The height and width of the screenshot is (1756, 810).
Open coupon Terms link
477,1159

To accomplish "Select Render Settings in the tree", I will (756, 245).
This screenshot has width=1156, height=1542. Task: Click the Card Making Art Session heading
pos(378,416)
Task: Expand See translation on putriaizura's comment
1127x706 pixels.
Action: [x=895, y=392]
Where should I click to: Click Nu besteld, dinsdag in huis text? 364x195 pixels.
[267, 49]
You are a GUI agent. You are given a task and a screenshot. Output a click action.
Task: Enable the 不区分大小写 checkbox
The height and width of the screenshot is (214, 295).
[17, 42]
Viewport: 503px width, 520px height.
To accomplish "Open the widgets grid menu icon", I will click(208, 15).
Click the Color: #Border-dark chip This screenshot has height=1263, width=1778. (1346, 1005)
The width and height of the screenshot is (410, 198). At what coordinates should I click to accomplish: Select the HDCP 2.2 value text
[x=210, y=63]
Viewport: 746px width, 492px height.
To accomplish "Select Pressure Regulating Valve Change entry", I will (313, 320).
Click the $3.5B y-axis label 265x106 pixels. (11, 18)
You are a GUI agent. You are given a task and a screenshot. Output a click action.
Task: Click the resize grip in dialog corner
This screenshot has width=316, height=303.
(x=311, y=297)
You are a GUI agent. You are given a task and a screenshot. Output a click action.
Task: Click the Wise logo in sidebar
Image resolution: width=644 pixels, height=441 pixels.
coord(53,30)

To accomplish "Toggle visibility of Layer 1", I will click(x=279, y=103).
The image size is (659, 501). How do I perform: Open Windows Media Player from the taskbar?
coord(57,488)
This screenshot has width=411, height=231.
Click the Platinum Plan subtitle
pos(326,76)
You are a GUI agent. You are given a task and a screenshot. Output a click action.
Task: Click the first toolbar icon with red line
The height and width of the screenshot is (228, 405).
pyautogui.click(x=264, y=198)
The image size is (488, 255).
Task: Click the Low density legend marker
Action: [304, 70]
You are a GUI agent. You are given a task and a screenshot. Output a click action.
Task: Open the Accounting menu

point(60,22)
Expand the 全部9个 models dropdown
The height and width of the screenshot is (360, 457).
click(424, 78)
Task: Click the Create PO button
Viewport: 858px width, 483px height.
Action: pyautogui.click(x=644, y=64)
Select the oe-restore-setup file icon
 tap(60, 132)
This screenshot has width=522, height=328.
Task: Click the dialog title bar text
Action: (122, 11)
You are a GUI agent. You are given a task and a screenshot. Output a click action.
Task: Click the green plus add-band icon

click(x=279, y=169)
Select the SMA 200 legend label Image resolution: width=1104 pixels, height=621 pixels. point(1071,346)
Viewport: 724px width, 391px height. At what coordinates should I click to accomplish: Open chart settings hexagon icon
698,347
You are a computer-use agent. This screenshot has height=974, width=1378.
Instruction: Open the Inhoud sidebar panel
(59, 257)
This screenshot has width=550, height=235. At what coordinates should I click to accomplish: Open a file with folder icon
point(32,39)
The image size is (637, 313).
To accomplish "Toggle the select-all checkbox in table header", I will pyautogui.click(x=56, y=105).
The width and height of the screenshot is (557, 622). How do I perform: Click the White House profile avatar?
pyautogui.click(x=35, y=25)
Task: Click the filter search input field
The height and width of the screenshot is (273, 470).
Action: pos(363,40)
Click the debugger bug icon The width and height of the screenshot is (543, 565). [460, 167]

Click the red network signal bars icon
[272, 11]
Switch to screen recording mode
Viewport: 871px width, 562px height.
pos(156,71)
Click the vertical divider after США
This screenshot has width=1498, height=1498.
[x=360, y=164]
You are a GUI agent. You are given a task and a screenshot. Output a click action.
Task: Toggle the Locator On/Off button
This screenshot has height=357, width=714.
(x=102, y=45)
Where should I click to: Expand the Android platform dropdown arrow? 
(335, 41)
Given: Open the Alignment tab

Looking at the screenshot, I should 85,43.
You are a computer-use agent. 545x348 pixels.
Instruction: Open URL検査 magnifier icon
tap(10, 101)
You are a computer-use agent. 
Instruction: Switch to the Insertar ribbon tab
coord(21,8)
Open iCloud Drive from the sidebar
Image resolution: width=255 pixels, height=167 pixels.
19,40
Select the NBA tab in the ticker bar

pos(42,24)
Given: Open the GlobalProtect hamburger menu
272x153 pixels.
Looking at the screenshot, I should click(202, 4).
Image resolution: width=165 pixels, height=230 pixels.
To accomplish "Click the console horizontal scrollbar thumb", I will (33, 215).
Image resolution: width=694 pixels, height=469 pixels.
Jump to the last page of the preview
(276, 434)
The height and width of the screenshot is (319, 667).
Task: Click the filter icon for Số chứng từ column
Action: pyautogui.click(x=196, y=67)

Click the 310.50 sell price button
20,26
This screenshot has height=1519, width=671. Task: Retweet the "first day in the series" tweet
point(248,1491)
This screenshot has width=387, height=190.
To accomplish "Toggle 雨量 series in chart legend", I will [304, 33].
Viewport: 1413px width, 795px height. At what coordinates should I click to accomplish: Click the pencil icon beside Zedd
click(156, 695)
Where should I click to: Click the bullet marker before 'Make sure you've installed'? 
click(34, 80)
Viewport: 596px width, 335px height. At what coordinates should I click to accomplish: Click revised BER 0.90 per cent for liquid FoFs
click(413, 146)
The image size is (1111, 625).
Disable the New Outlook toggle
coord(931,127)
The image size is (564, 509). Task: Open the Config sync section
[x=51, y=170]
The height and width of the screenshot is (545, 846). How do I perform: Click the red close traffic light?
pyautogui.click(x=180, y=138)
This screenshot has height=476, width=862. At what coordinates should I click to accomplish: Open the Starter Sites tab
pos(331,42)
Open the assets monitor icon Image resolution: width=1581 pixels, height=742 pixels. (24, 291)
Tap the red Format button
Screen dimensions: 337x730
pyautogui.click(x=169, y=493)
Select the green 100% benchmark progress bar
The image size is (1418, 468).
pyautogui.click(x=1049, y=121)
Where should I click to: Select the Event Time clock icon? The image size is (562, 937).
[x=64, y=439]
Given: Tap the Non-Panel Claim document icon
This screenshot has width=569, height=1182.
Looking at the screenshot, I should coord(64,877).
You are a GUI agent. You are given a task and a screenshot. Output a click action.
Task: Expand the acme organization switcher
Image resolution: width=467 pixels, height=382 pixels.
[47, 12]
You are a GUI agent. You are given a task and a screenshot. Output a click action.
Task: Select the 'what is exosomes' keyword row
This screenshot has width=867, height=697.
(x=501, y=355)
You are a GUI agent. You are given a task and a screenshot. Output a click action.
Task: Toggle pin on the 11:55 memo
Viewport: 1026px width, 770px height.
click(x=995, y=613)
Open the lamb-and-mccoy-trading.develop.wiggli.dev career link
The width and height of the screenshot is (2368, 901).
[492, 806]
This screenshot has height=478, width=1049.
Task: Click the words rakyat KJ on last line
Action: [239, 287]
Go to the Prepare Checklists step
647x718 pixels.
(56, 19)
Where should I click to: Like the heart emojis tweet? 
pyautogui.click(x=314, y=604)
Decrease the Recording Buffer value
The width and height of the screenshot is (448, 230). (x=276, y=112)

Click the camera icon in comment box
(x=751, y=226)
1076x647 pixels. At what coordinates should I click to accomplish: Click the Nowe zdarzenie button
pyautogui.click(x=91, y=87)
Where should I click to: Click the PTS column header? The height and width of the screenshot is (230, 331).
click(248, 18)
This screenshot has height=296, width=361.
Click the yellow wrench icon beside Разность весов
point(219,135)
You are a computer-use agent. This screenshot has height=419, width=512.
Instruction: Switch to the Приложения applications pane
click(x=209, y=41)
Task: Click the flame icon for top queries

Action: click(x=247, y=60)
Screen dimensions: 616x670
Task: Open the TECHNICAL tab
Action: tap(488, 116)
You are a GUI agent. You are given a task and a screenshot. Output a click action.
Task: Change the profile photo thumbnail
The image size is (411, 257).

## Task details:
Copy every record exactly.

## Solution to this task:
The height and width of the screenshot is (1756, 810).
Open coupon Terms link
477,1159

To accomplish "Select Render Settings in the tree", I will (756, 245).
This screenshot has width=1156, height=1542. Task: Click the Card Making Art Session heading
pos(378,416)
Task: Expand See translation on putriaizura's comment
1127x706 pixels.
Action: [x=895, y=392]
Where should I click to: Click Nu besteld, dinsdag in huis text? 364x195 pixels.
[267, 49]
You are a GUI agent. You are given a task and a screenshot. Output a click action.
Task: Enable the 不区分大小写 checkbox
The height and width of the screenshot is (214, 295).
[17, 42]
Viewport: 503px width, 520px height.
To accomplish "Open the widgets grid menu icon", I will click(208, 15).
Click the Color: #Border-dark chip This screenshot has height=1263, width=1778. (1346, 1005)
The width and height of the screenshot is (410, 198). At what coordinates should I click to accomplish: Select the HDCP 2.2 value text
[x=210, y=63]
Viewport: 746px width, 492px height.
To accomplish "Select Pressure Regulating Valve Change entry", I will (313, 320).
Click the $3.5B y-axis label 265x106 pixels. (11, 18)
You are a GUI agent. You are given a task and a screenshot. Output a click action.
Task: Click the resize grip in dialog corner
This screenshot has width=316, height=303.
(x=311, y=297)
You are a GUI agent. You are given a task and a screenshot. Output a click action.
Task: Click the Wise logo in sidebar
Image resolution: width=644 pixels, height=441 pixels.
coord(53,30)

To accomplish "Toggle visibility of Layer 1", I will click(x=279, y=103).
The image size is (659, 501). How do I perform: Open Windows Media Player from the taskbar?
coord(57,488)
This screenshot has width=411, height=231.
Click the Platinum Plan subtitle
pos(326,76)
You are a GUI agent. You are given a task and a screenshot. Output a click action.
Task: Click the first toolbar icon with red line
The height and width of the screenshot is (228, 405).
pyautogui.click(x=264, y=198)
The image size is (488, 255).
Task: Click the Low density legend marker
Action: [304, 70]
You are a GUI agent. You are given a task and a screenshot. Output a click action.
Task: Open the Accounting menu

point(60,22)
Expand the 全部9个 models dropdown
The height and width of the screenshot is (360, 457).
click(424, 78)
Task: Click the Create PO button
Viewport: 858px width, 483px height.
Action: pyautogui.click(x=644, y=64)
Select the oe-restore-setup file icon
 tap(60, 132)
This screenshot has width=522, height=328.
Task: Click the dialog title bar text
Action: (122, 11)
You are a GUI agent. You are given a task and a screenshot. Output a click action.
Task: Click the green plus add-band icon

click(x=279, y=169)
Select the SMA 200 legend label Image resolution: width=1104 pixels, height=621 pixels. point(1071,346)
Viewport: 724px width, 391px height. At what coordinates should I click to accomplish: Open chart settings hexagon icon
698,347
You are a computer-use agent. This screenshot has height=974, width=1378.
Instruction: Open the Inhoud sidebar panel
(59, 257)
This screenshot has width=550, height=235. At what coordinates should I click to accomplish: Open a file with folder icon
point(32,39)
The image size is (637, 313).
To accomplish "Toggle the select-all checkbox in table header", I will pyautogui.click(x=56, y=105).
The width and height of the screenshot is (557, 622). How do I perform: Click the White House profile avatar?
pyautogui.click(x=35, y=25)
Task: Click the filter search input field
The height and width of the screenshot is (273, 470).
Action: pos(363,40)
Click the debugger bug icon The width and height of the screenshot is (543, 565). [460, 167]

Click the red network signal bars icon
[272, 11]
Switch to screen recording mode
Viewport: 871px width, 562px height.
pos(156,71)
Click the vertical divider after США
This screenshot has width=1498, height=1498.
[x=360, y=164]
You are a GUI agent. You are given a task and a screenshot. Output a click action.
Task: Toggle the Locator On/Off button
This screenshot has height=357, width=714.
(x=102, y=45)
Where should I click to: Expand the Android platform dropdown arrow? 
(335, 41)
Given: Open the Alignment tab

Looking at the screenshot, I should 85,43.
You are a computer-use agent. 545x348 pixels.
Instruction: Open URL検査 magnifier icon
tap(10, 101)
You are a computer-use agent. 
Instruction: Switch to the Insertar ribbon tab
coord(21,8)
Open iCloud Drive from the sidebar
Image resolution: width=255 pixels, height=167 pixels.
19,40
Select the NBA tab in the ticker bar

pos(42,24)
Given: Open the GlobalProtect hamburger menu
272x153 pixels.
Looking at the screenshot, I should click(202, 4).
Image resolution: width=165 pixels, height=230 pixels.
To accomplish "Click the console horizontal scrollbar thumb", I will (33, 215).
Image resolution: width=694 pixels, height=469 pixels.
Jump to the last page of the preview
(276, 434)
The height and width of the screenshot is (319, 667).
Task: Click the filter icon for Số chứng từ column
Action: pyautogui.click(x=196, y=67)

Click the 310.50 sell price button
20,26
This screenshot has height=1519, width=671. Task: Retweet the "first day in the series" tweet
point(248,1491)
This screenshot has width=387, height=190.
To accomplish "Toggle 雨量 series in chart legend", I will [304, 33].
Viewport: 1413px width, 795px height. At what coordinates should I click to accomplish: Click the pencil icon beside Zedd
click(156, 695)
Where should I click to: Click the bullet marker before 'Make sure you've installed'? 
click(34, 80)
Viewport: 596px width, 335px height. At what coordinates should I click to accomplish: Click revised BER 0.90 per cent for liquid FoFs
click(413, 146)
The image size is (1111, 625).
Disable the New Outlook toggle
coord(931,127)
The image size is (564, 509). Task: Open the Config sync section
[x=51, y=170]
The height and width of the screenshot is (545, 846). How do I perform: Click the red close traffic light?
pyautogui.click(x=180, y=138)
This screenshot has height=476, width=862. At what coordinates should I click to accomplish: Open the Starter Sites tab
pos(331,42)
Open the assets monitor icon Image resolution: width=1581 pixels, height=742 pixels. (24, 291)
Tap the red Format button
Screen dimensions: 337x730
pyautogui.click(x=169, y=493)
Select the green 100% benchmark progress bar
The image size is (1418, 468).
pyautogui.click(x=1049, y=121)
Where should I click to: Select the Event Time clock icon? The image size is (562, 937).
[x=64, y=439]
Given: Tap the Non-Panel Claim document icon
This screenshot has width=569, height=1182.
Looking at the screenshot, I should coord(64,877).
You are a GUI agent. You are given a task and a screenshot. Output a click action.
Task: Expand the acme organization switcher
Image resolution: width=467 pixels, height=382 pixels.
[47, 12]
You are a GUI agent. You are given a task and a screenshot. Output a click action.
Task: Select the 'what is exosomes' keyword row
This screenshot has width=867, height=697.
(x=501, y=355)
You are a GUI agent. You are given a task and a screenshot. Output a click action.
Task: Toggle pin on the 11:55 memo
Viewport: 1026px width, 770px height.
click(x=995, y=613)
Open the lamb-and-mccoy-trading.develop.wiggli.dev career link
The width and height of the screenshot is (2368, 901).
[492, 806]
This screenshot has height=478, width=1049.
Task: Click the words rakyat KJ on last line
Action: [239, 287]
Go to the Prepare Checklists step
647x718 pixels.
(56, 19)
Where should I click to: Like the heart emojis tweet? 
pyautogui.click(x=314, y=604)
Decrease the Recording Buffer value
The width and height of the screenshot is (448, 230). (x=276, y=112)

Click the camera icon in comment box
(x=751, y=226)
1076x647 pixels. At what coordinates should I click to accomplish: Click the Nowe zdarzenie button
pyautogui.click(x=91, y=87)
Where should I click to: Click the PTS column header? The height and width of the screenshot is (230, 331).
click(248, 18)
This screenshot has height=296, width=361.
Click the yellow wrench icon beside Разность весов
point(219,135)
You are a computer-use agent. This screenshot has height=419, width=512.
Instruction: Switch to the Приложения applications pane
click(x=209, y=41)
Task: Click the flame icon for top queries

Action: click(x=247, y=60)
Screen dimensions: 616x670
Task: Open the TECHNICAL tab
Action: tap(488, 116)
You are a GUI agent. You are given a task and a screenshot. Output a click action.
Task: Change the profile photo thumbnail
The image size is (411, 257).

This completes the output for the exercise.